PokerStars spokesman Eric Hollreiser said in an email the company welcomes Caesars’ change of heart.
“In California, we’re part of a growing coalition working together to promote the industry, protect individual freedom and counter the misleading, negative campaign of self-interested, anti-competitive groups,” Hollreiser said.
GamblingCompliance North American Research Director Chris Krafcik, who first reported the policy change, said Caesars’ shift could fuel Internet gaming debate in new markets such as New York and Pennsylvania.
Hollreiser said PokerStars will “work closely with Caesars” to seek online gaming regulation at the state and federal levels.
The biggest question mark is New Jersey, where PokerStars has a partnership with Resorts Atlantic City to operate the casino’s online gaming. PokerStars will also build a $10 million poker room at the Boardwalk property. The company has been unable to obtain a gaming license in New Jersey, despite clearing several hurdles.

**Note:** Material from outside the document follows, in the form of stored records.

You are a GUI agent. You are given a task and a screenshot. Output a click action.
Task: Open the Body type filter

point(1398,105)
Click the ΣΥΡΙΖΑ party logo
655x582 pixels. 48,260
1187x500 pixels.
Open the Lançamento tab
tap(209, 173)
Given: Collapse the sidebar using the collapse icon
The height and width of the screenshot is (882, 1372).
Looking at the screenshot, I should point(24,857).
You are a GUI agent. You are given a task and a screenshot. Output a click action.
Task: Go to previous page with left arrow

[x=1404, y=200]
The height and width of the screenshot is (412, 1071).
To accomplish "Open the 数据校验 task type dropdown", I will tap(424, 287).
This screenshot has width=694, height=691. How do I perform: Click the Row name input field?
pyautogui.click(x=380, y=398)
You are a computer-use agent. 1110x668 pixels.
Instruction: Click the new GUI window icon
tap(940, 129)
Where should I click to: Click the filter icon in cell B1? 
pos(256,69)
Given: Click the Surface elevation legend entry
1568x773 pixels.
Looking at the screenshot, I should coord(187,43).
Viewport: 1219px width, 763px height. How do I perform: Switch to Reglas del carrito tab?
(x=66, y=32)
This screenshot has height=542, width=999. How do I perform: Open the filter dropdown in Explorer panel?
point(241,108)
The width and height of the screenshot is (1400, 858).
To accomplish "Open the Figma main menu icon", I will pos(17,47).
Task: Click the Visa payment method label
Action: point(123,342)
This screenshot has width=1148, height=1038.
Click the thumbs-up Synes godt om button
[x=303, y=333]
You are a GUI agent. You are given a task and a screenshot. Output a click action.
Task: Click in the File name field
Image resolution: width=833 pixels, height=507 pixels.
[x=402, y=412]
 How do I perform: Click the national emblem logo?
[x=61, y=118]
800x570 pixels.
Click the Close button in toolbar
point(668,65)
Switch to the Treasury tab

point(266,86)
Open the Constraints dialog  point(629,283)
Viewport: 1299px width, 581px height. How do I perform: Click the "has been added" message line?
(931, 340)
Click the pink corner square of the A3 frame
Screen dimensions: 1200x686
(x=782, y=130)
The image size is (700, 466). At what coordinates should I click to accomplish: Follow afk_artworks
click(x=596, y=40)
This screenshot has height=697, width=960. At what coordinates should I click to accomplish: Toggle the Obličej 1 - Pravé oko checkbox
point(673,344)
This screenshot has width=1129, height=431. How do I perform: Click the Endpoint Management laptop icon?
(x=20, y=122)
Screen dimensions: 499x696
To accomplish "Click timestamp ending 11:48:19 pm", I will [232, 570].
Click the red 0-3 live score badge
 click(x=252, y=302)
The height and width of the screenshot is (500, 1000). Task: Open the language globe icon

Last week, BusinessInsider.com reported Gov. Chris Christie is holding up the licensing as a favor to Las Vegas Sands Corp. Chairman Sheldon Adelson, the industry’s most fervent opponent of legalizing online gaming.
The New York Times reported this month that Adelson loaned Christie one of his private jets. The governor is expected to seek the Republican nomination for president in 2016 and has been courting support from the billionaire, who contributes heavily to GOP candidates and causes.
Hollreiser declined comment on a Christie-Adelson connection.
“We’re continuing to work with the New Jersey Division of Gaming Enforcement toward gaining approval to offer online gaming under the PokerStars and Full Tilt brands,” he said.